The coordinated UN
Never give up because great things take time
8 Apr 2021

My UN career started in Liberia in 1990, as a consultant, in the midst of the civil war, and ended in 2008 in Senegal, as the UNICEF Regional Director for West and Central Africa. Along the way, I have seen many attempts for the UN to act as “one UN.”

Fast-forward to 1995, and in a different part of the African continent, I served as the Deputy Representative of UNICEF in Kenya. The beautiful green spaces of the UN compound in Gigiri seemed very conducive to working together, as we were all located in the same physical place, but somehow the feeling of being “one UN” was not there. Each UN agency functioned on its own.

Moving to the United States

In 1998 I moved to the Headquarters in New York. Despite my seniority, I never met with my UN colleagues, except for the most mundane administrative issues, such as the issuance of a UN badge. Moving back to Africa in 2000 as the UNICEF Representative to Benin reintroduced me to some UN collaboration. There were frequent UN country team meetings and feeble attempts at programme collaboration.

My next move was from a country to a regional office, in 2004, as the Deputy and Regional Director a.i. of UNICEF in South Asia. The circumstances were different. We were part of the UN country team, where Maoists attacks on Kathmandu and the inevitable next large earthquake were a constant concern, uniting us under the leadership of UNDP. The UN Nepal country team also began working in coordinated clusters, which lent credence to the ‘UN House’. However, when it came to regional issues, UNICEF operated on its own.
Reform was in full swing by the time I moved to Kathmandu. However, it was not yet very clear what this reform might mean in practice. The SG Kofi Annan wished all agencies working on development issues to ‘deliver as one’, under the United Nations Development Group (UNDG), chaired by UNDP. Humanitarian coordination was assured by OCHA, and the International Civil Services Commission was entrusted with the coordination of the conditions of service of UN common system staff.

Back to Africa

Moving back to Africa in 2006, this time as the UNICEF Regional Director, was quite instructive regarding UN Reform. I oversaw 24 countries and often dealt with UNICEF Representatives complaining that UNDP did not allow them to directly approach the Heads of Government in their countries. They felt that this impacted their ability to raise funds for UNICEF’s programmes and contended that the donors preferred to provide funds directly to specific agencies and programmes, as this enabled them to be more accountable to their
constituents. For an agency like UNICEF, which totally relies on donor funding for its operations, “one UN” was something of a hindrance to funding…

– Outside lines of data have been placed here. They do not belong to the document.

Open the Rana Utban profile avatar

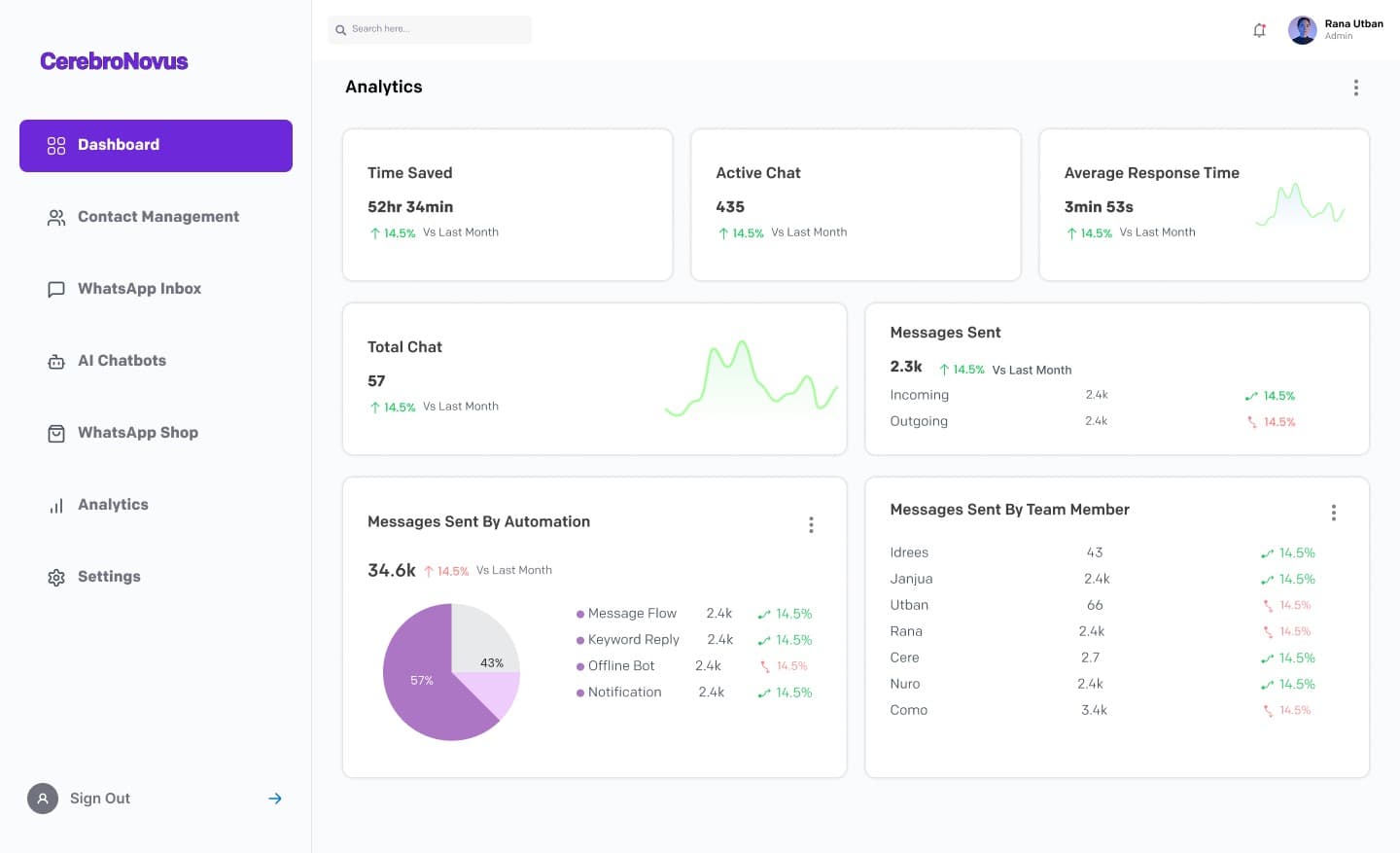pos(1302,30)
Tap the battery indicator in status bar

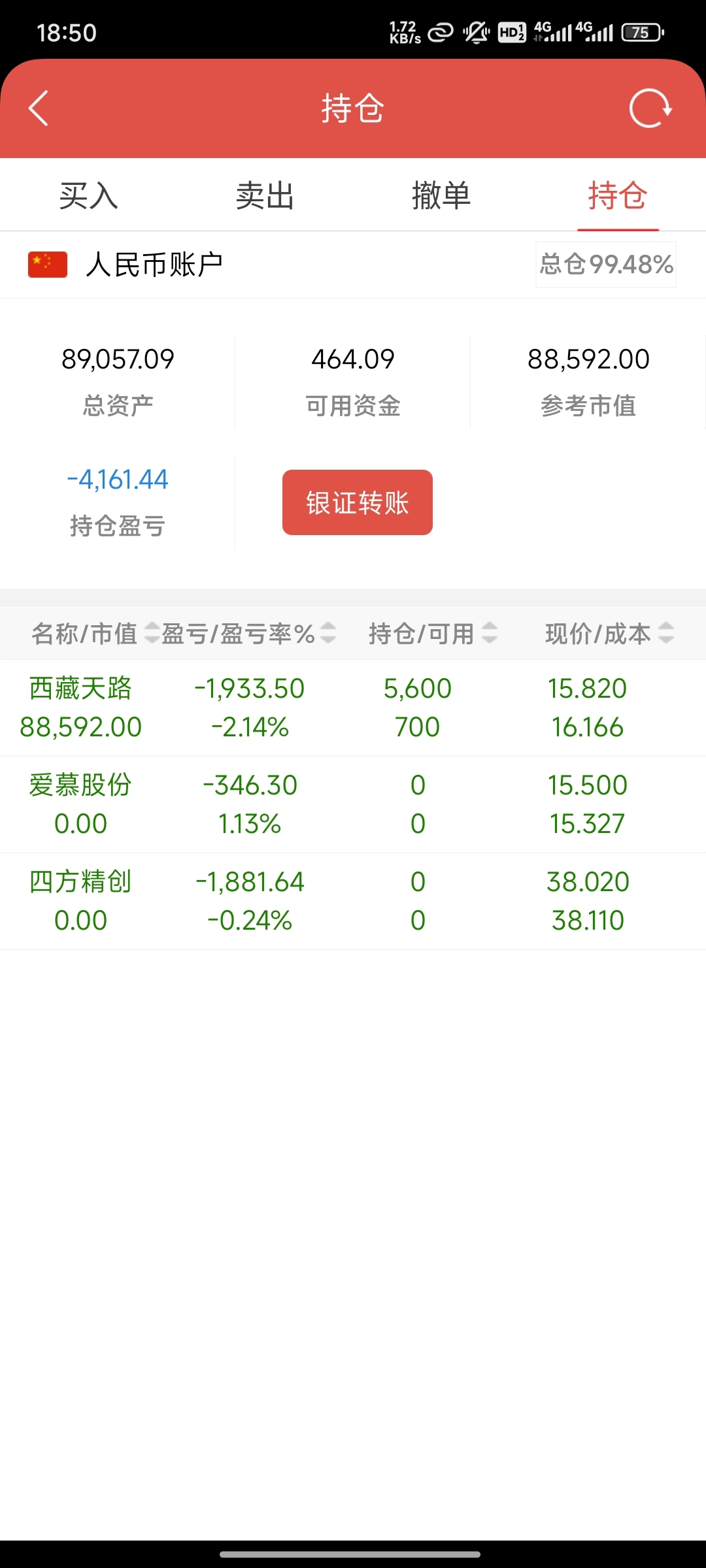click(643, 32)
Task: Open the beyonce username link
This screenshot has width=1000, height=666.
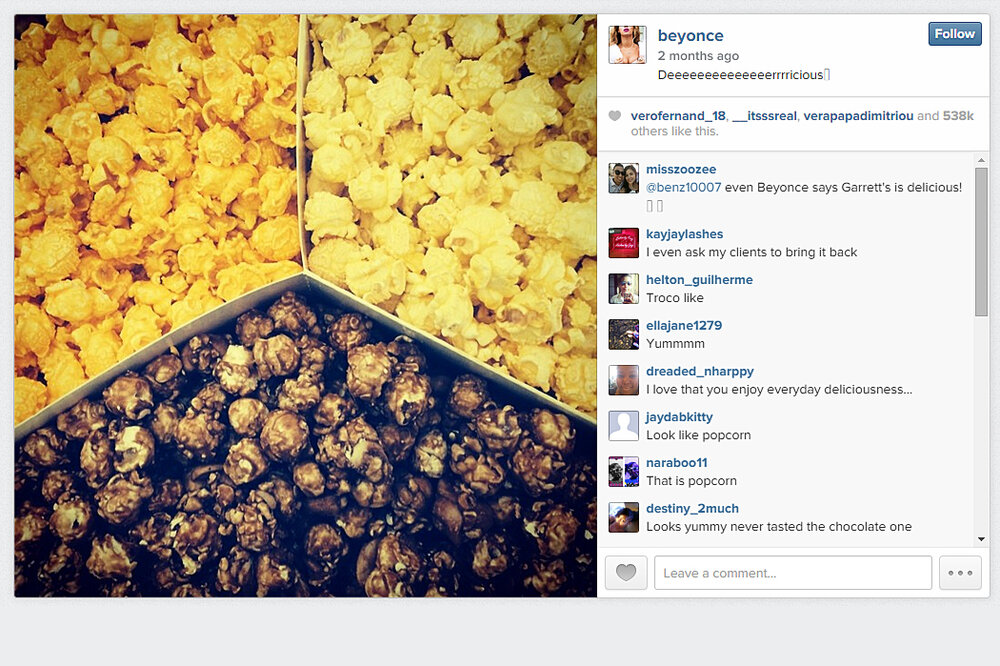Action: coord(690,36)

It is clear that the UN is stronger when its agencies work in harmony, but I did learn over the years that it is easier to implement coordination mechanisms in the field and in humanitarian situations than at Headquarters and regional levels. I also learned that
agencies and donors alike want more independence while recognising that coordination is a necessity.

Nowadays we may have more and more instruments aiming at coordination, but for the 2030 Agenda and the SDGs to succeed, we need genuine cooperation among UN entities, as well as clarity, commitment, capacity and leadership in institutionalizing coordination mechanisms. Being a retiree, I can only observe, but I do hope those who can act are ready
for the future!

* Esther L. Guluma is former Deputy Regional Director and Regional Director of UNICEF and is a member of Greycells.